『すべては滋賀にあり』 滋賀県知事 三日月大造のスペシャルコラム|第五回 「滋賀の伝統的工芸品」

伝統的工芸品指定書授与式 | 滋賀県知事 三日月大造
今回、指定書を授与させていただいた皆さんと
江州よしすだれ
江州よしすだれ
長村梵鐘
長村梵鐘
 新緑が目に眩しい季節になりました。滋賀県では、この4月から「変わる滋賀 続く幸せ」を基本理念とする新しい基本構想をスタートさせました。誰もが幸せを実感できる滋賀をつくっていきたいと思います。


変わるもの、変わらないもの


 情報通信技術の発展等により、私たちを取り巻く環境は目まぐるしいスピードで変化しています。

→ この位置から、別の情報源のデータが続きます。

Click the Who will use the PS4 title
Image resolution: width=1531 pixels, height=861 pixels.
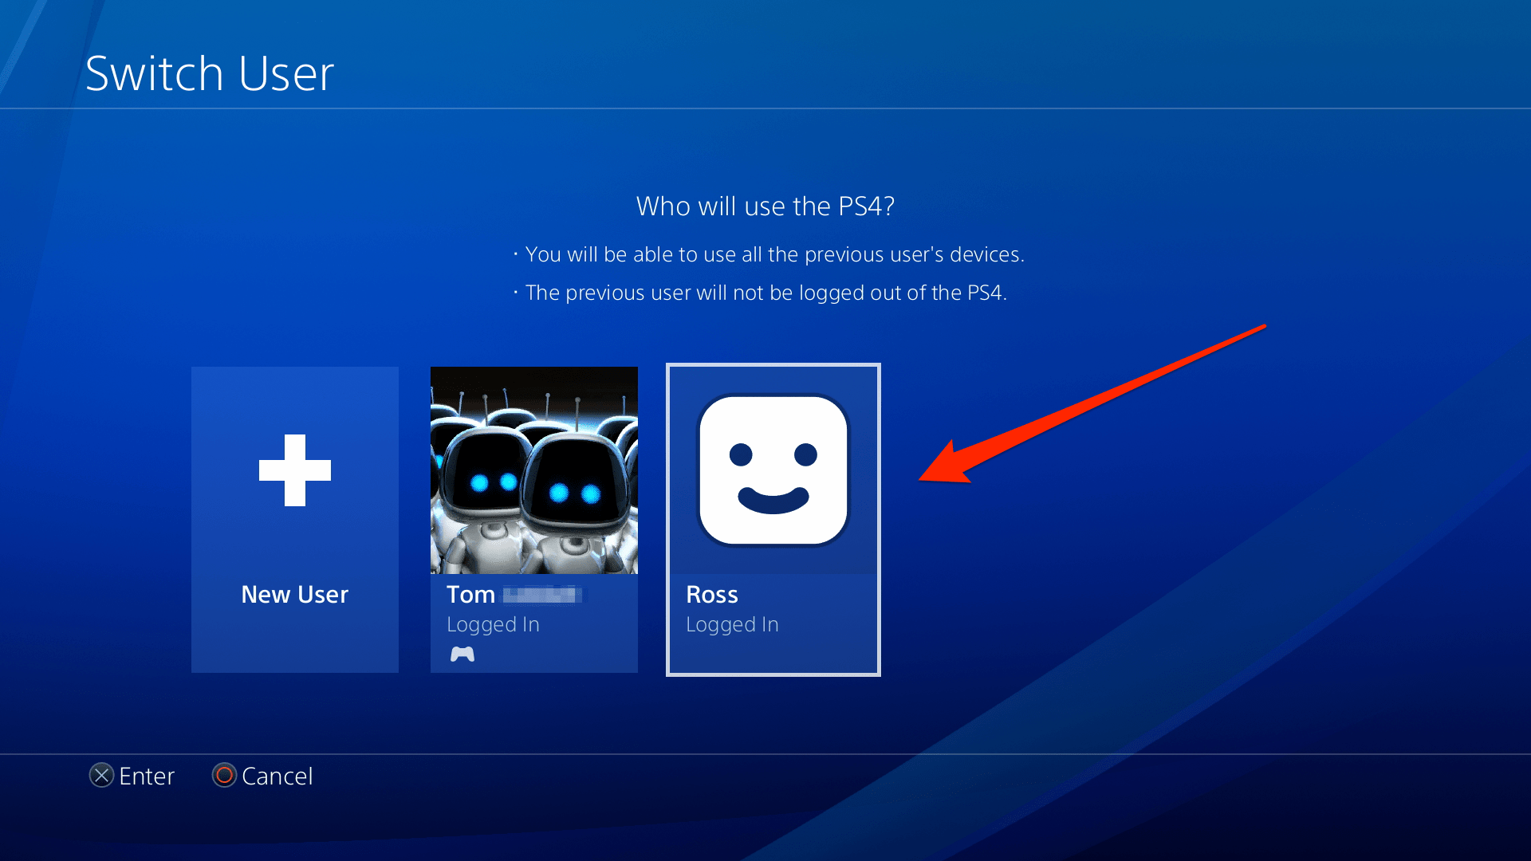pyautogui.click(x=765, y=206)
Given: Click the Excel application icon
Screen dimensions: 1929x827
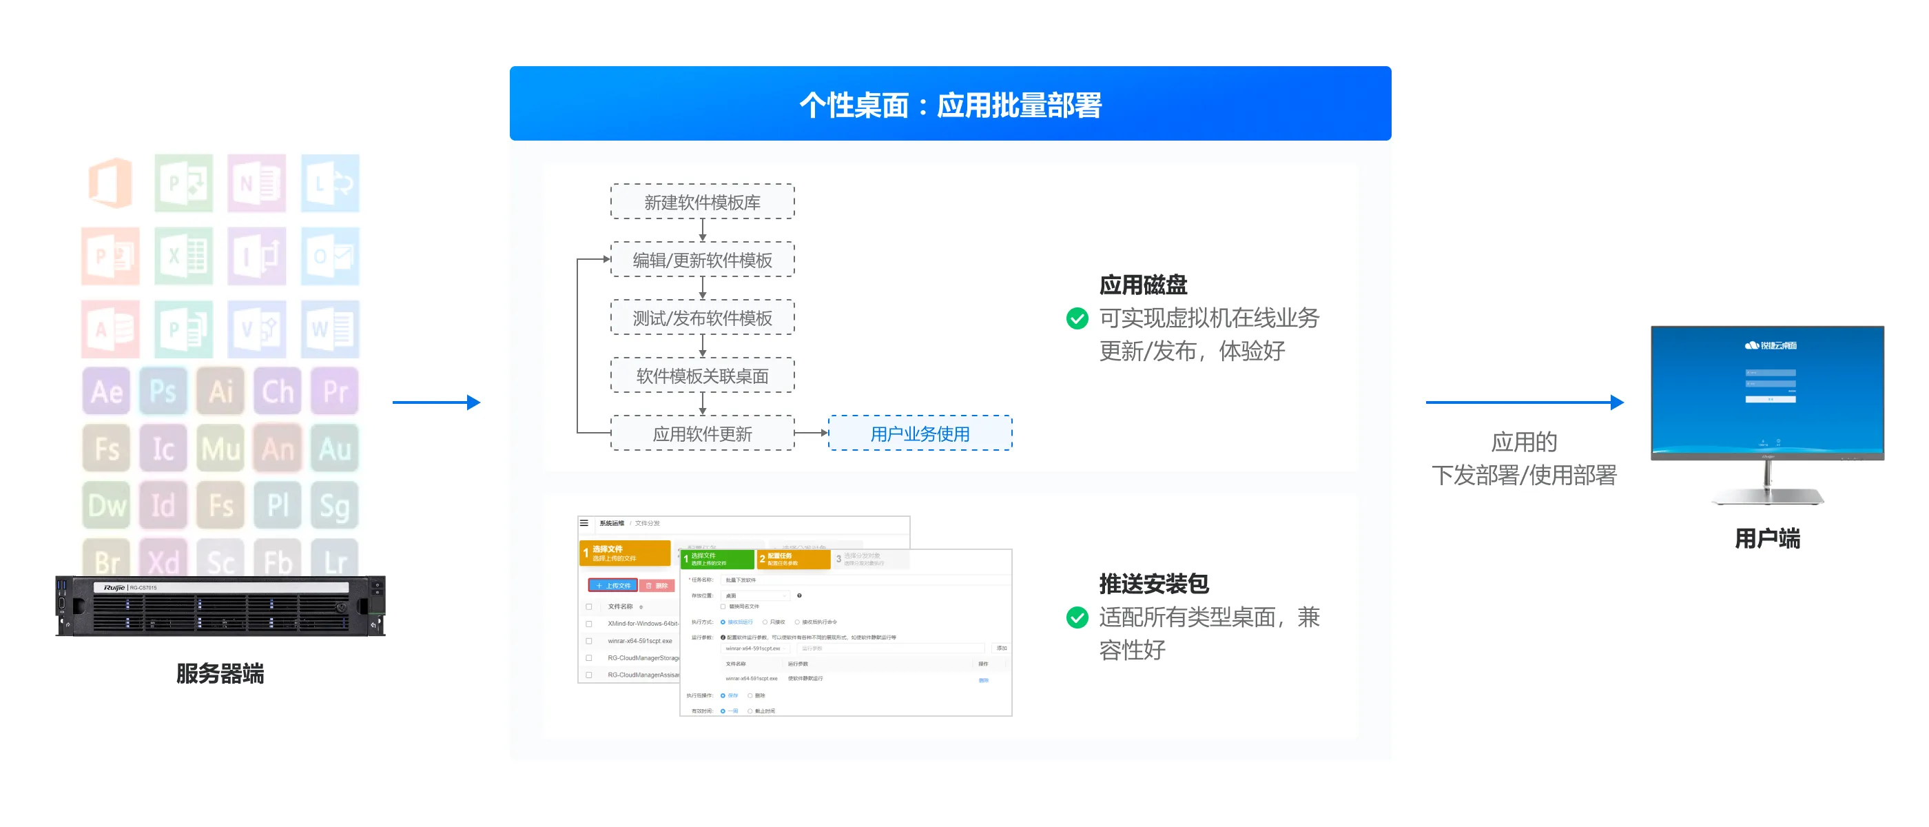Looking at the screenshot, I should (183, 257).
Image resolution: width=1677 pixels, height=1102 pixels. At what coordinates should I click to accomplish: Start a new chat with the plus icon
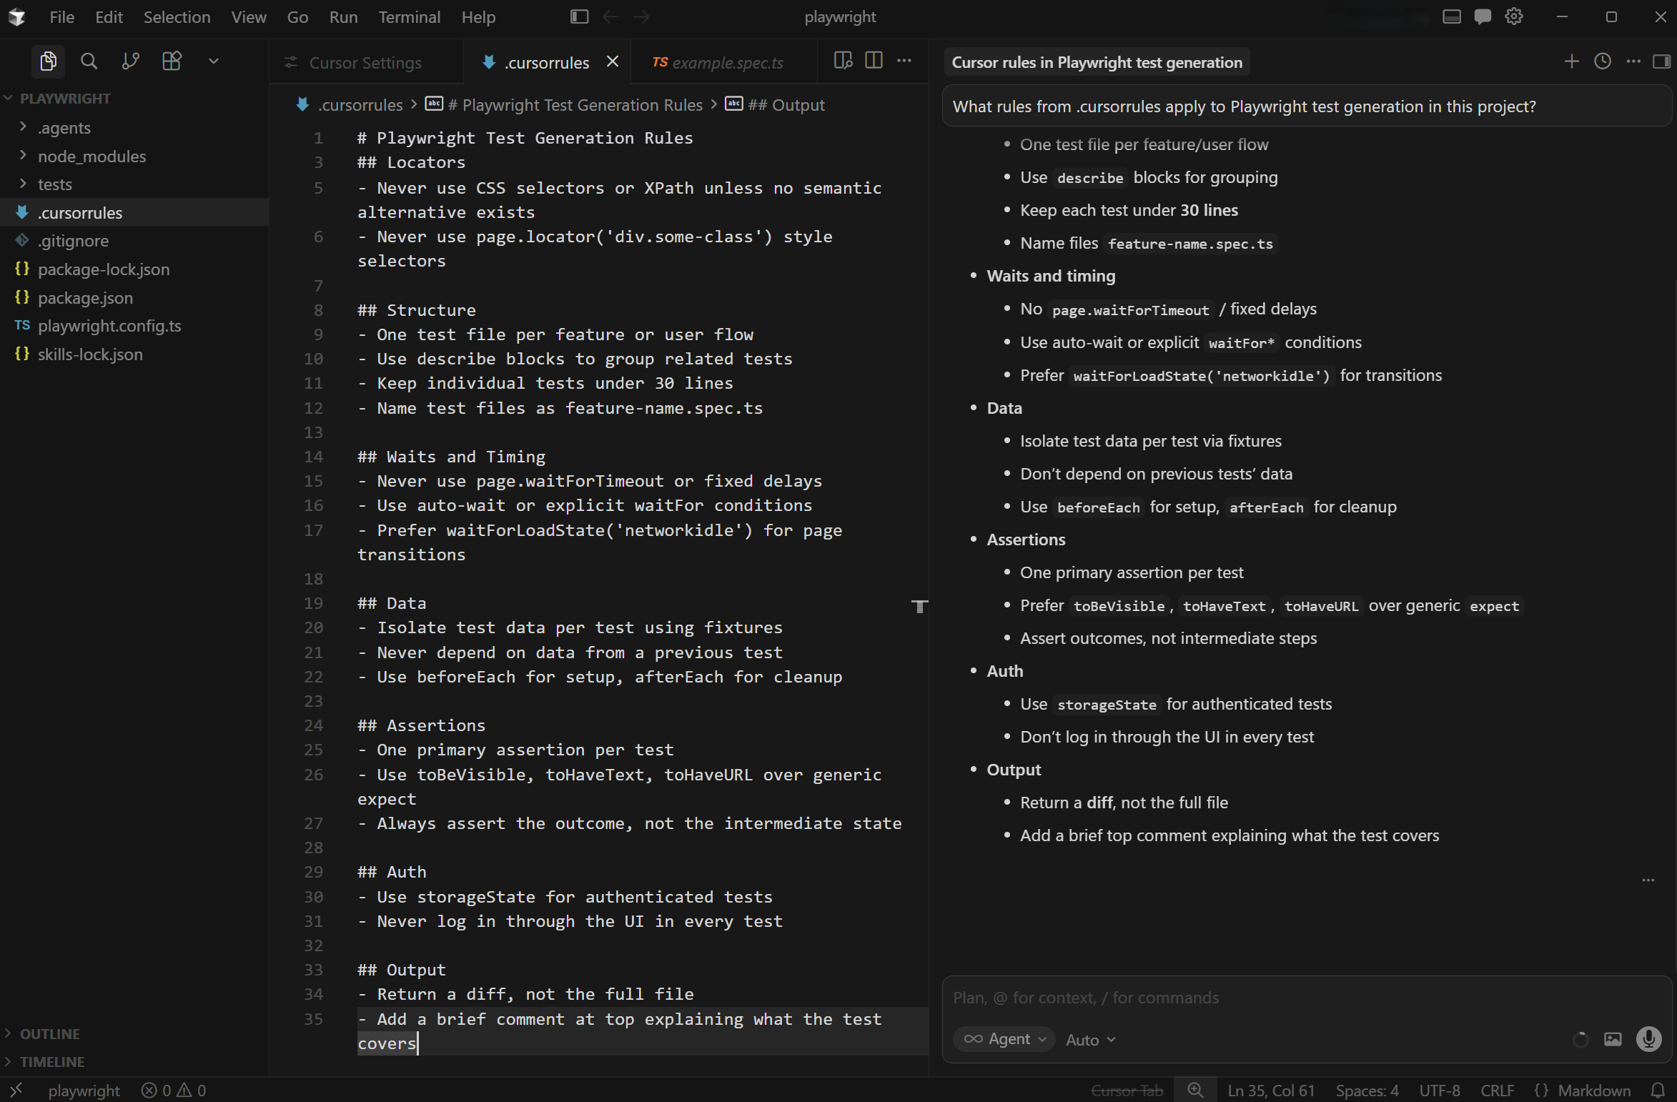[1572, 62]
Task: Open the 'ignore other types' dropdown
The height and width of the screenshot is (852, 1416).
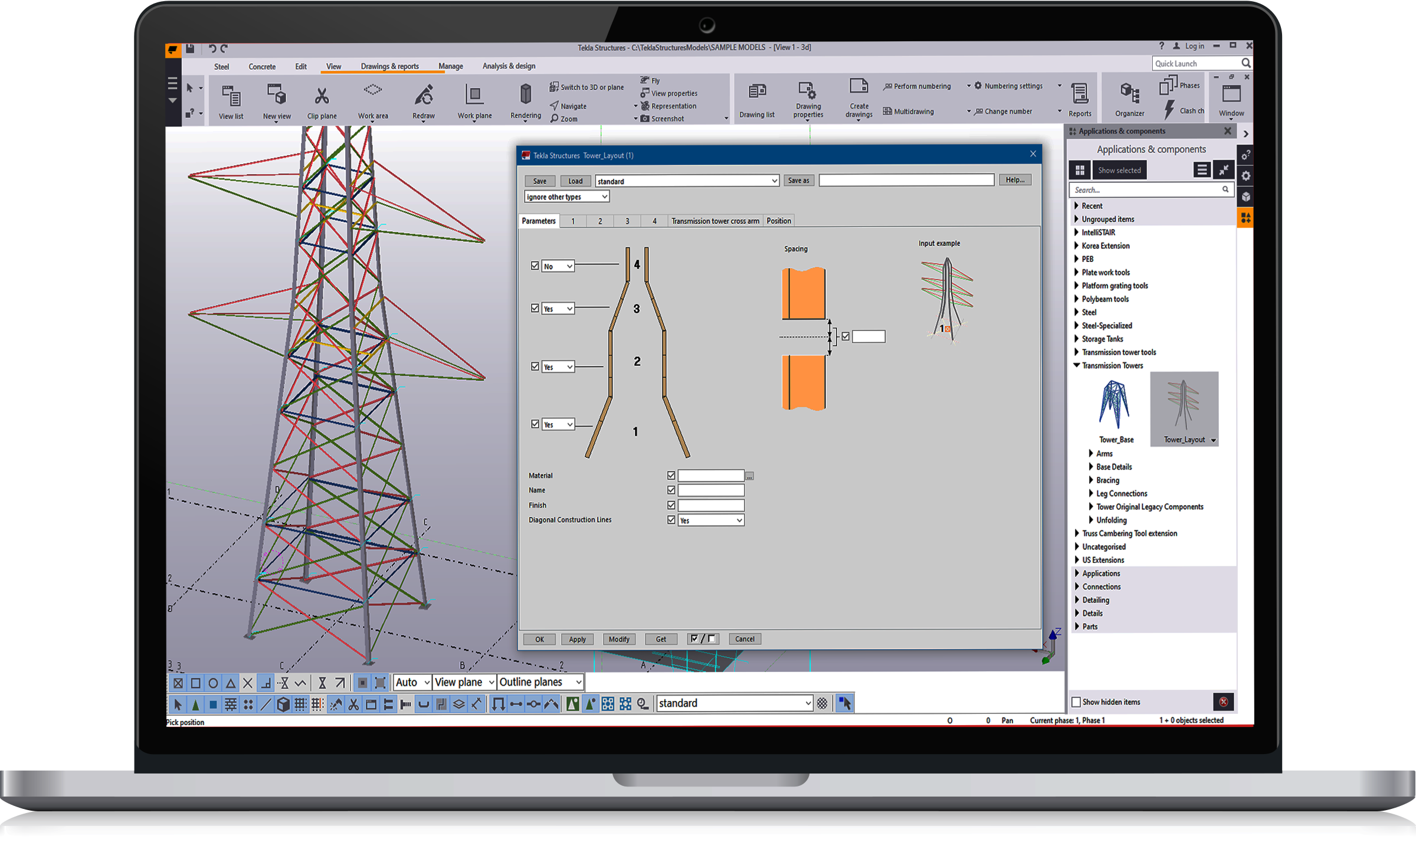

時代の変化に合わせ、柔軟に対応していくことが求められる一方で、変わらぬ価値を次の世代に引き継いでいくことも大切なことです。湖国の豊かな自然と暮らしの中で育まれ受け継がれてきた工芸品もその一つです。


伝統的工芸品指定書授与式


 現在、滋賀県では、知事指定の滋賀県伝統的工芸品三十八品目(四十五製造者の方)を指定しています(経済産業大臣指定の伝統的工芸品は三品目あります)。先日、四年ぶりに新しく指定された二品目「長村梵鐘」と「江州よしすだれ」について、指定書を授与させていただきました。いずれも歴史が古く、長村梵鐘の製造は江戸時代前期まで遡れるそうです。土で作った鋳型に、溶かした銅と錫を流し込み鋳造する伝統的な技法でつくられており、このような手法を現在でも受け継いでいるのは全国でも数社しかないとのこと。また、江州よしを使ったすだれは、夏の暑さを遮るためにぜひ活用したいものですが、よしの幅や色調を整え、美しいものを製作するには、熟練の技能が必要だそうです。どちらの工芸品も細部までこだわり抜いた素晴らしい技術により製造されており、伝統を守り継いでくださっていることに深く感謝いたします。このほかにも、県内各地に素晴らしい伝統的工芸品があります。知事室には、信楽焼や愛知川びん細工手まりなどを季節にあわせて置いており、見て楽しむだけでなく、お客様にも積極的にご紹介しています。ぜひ、皆さんもこれらの工芸品を生活の中に取り入れていただき、ゆとりや心の豊かさを味わってみませんか。